Ray Charles was really good at snapping, said musical acoustician Kenneth Lindsay of Southern Oregon University in Ashland. Charles’s snaps that open “It Don’t Mean a Thing (If It Ain’t Got That Swing)” are timed so well that he is never more than 5 milliseconds off the tight beat.
Lindsay studies the physics of the sound of swing music such as Ray Charles’ hits, and in a talk last week at the Acoustical Society of America’s joint meeting in Honolulu with the Acoustical Society of Japan, he explained how he created a visual analysis of the bouncy, energetic, even lopsided musical style of swing.

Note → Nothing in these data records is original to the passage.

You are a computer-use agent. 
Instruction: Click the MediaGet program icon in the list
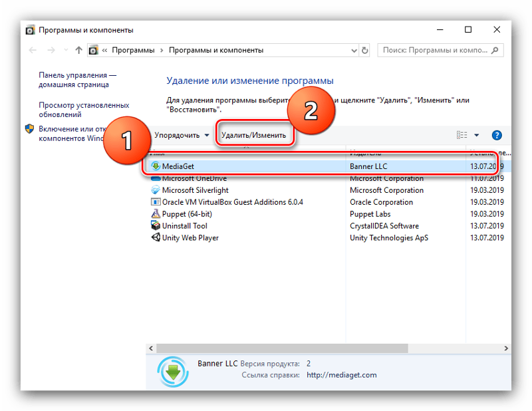click(x=156, y=166)
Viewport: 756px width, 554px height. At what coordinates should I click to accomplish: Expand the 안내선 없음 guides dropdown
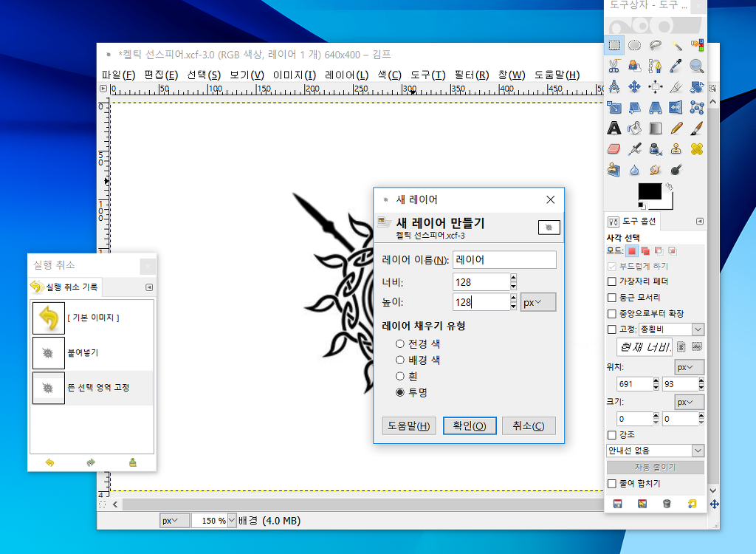(655, 451)
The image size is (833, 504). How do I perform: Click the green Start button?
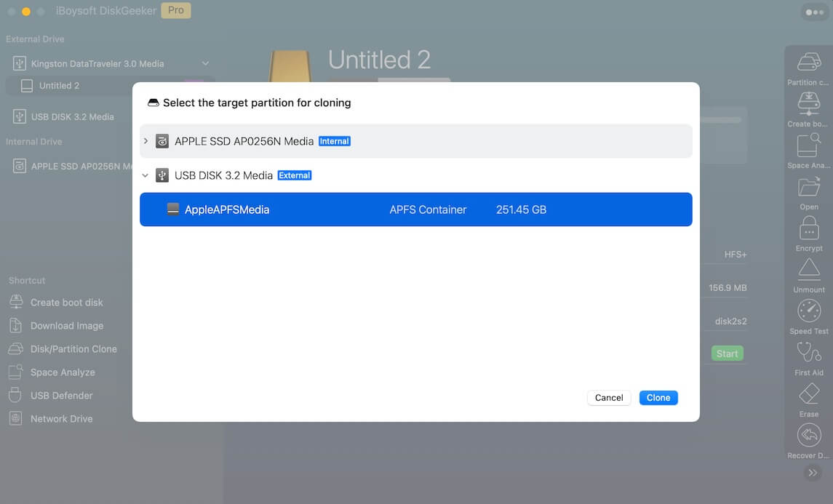pos(727,353)
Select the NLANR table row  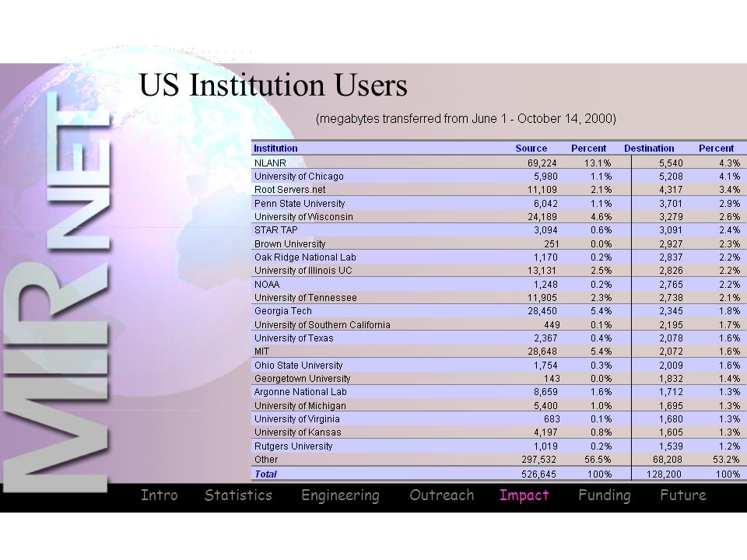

“If you’re tapping your feet, that’s swing,” he said. To study swing, he looked at the popular dance music in all cultures — a loose rhythmic style that’s different from syncopation, in which a note is played when a pause is expected or an expected note isn’t played. Swing, he said, relies on drama and emotion, and a micro-timing of pulses and meter that aren’t found in other styles. Swing uses a lot of triplets, irregular notes that are 2/3 the length of a regular note. Swing is found in American jazz, Caribbean beats, Brazilian swingee, reggae, samba and many other musical styles around the world.
To really see what this universal but mysterious music looked like, Lindsay broke down famous swing songs like “Fever” and “Graceland” in various ways. He measured the song’s notes and pulses very finely, to within 3-10 milliseconds per musical event, sometimes even fine-tuning the differences between the sounds to a half a millisecond. This way he could separate out instruments, voices and drums by their pitch and note. He created graphs that separated out the instruments. That’s how he noticed Ray Charles’ incredibly tight snapping.